There are no specifics in the criminal complaint stating that Lee was spying for China, but it’s a good bet he was. The CIA is not commenting on that and neither is the Department of Justice. That pretty much speaks for itself. The arrest appears linked to the ongoing US counterintelligence probe into how the Chinese government systematically crippled CIA agent networks inside China. The Chinese have been killing off CIA informants and that is probably linked to Lee’s activities. In May, the New York Times reported the Chinese government had unraveled all CIA spying operations in China beginning in 2010. The report, quoting intelligence officials, suggested the loss of the agents was the result of a retired Chinese-American CIA officer who spied for China.
Because of the betrayal, China eliminated between 18 and 20 CIA sources in China. CIA counterspies focused on “a Chinese-American who had left the CIA shortly before the intelligence losses began.” That is most likely Lee. “Some investigators believed he had become disgruntled and had begun spying for China,” the Times reported. “One official said the man had access to the identities of CIA informants and fit all the indicators on a matrix used to identify espionage threats.” Lee was in court this week in New York City and was charged with unlawful retention of national defense information. If convicted, he can get up to ten years in prison. That’s pretty light for treason don’t you think? Is that all 20 lives are worth these days?
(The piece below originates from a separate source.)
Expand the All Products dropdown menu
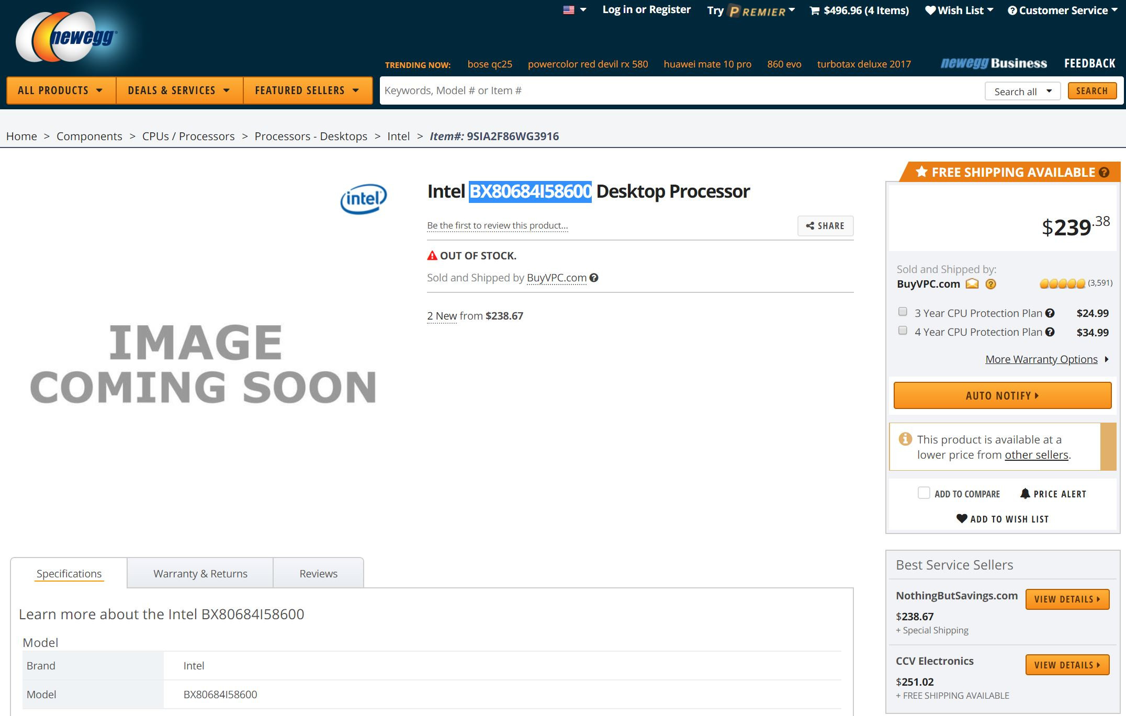This screenshot has height=716, width=1126. [x=60, y=90]
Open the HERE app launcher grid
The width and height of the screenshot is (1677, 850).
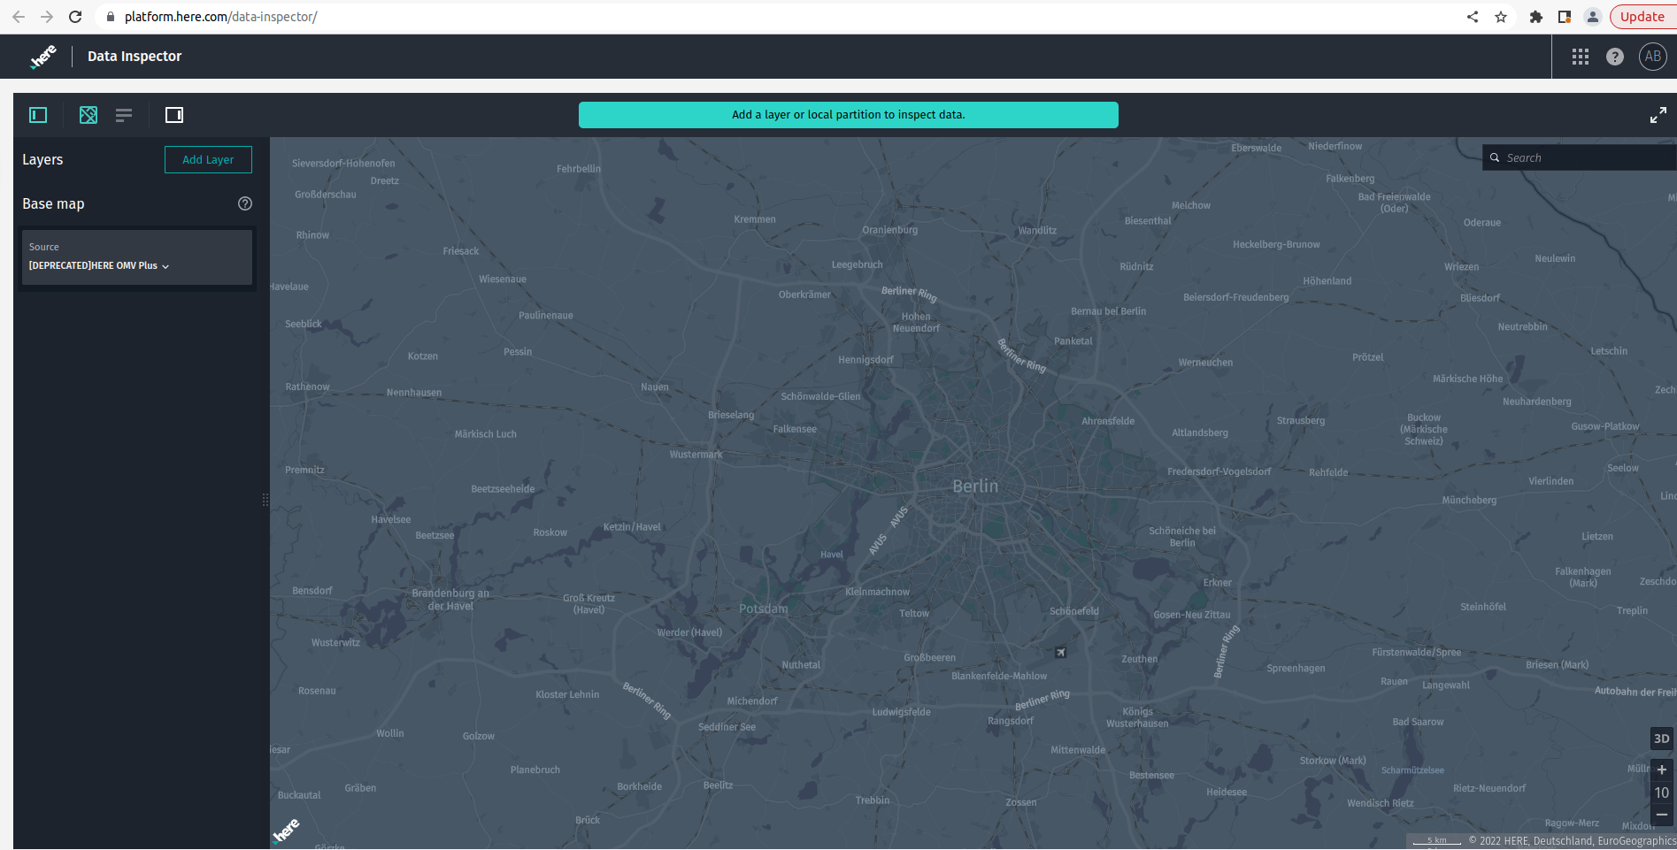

Officials familiar with the case say it is unlikely that Lee will be charged with espionage, which can carry the death penalty. It may be that the government doesn’t have the proof required for such a charge, or that it doesn’t want to air secrets in an open courtroom. That is a travesty all in itself. Officials said the number of informants lost in China rivaled losses in the Soviet Union and Russia during the betrayals of both Aldrich Ames and Robert Hanssen, formerly of the CIA and the FBI. They divulged intelligence operations to Moscow for years.
The case is being prosecuted by Assistant US Attorney Neil Hammerstrom of the Eastern District of Virginia. He prosecuted the case of Pentagon official James Fondren who worked at Pacific Command. Fondren was convicted in 2009 of passing classified information to a Chinese agent. Let me tell you something, this country is just lousy with Chinese spies. A concerted effort should be made to ferret out all of them in government agencies, universities and corporations in the US. And charges for espionage should be a lot stiffer than this. It’s almost a certainty that the Chinese have hacked the CIA’s lines of communication. Perhaps they should do something about that as well. This is one of the worst intelligence breaches in decades. But it’s the ones we don’t know of or haven’t caught that worry me.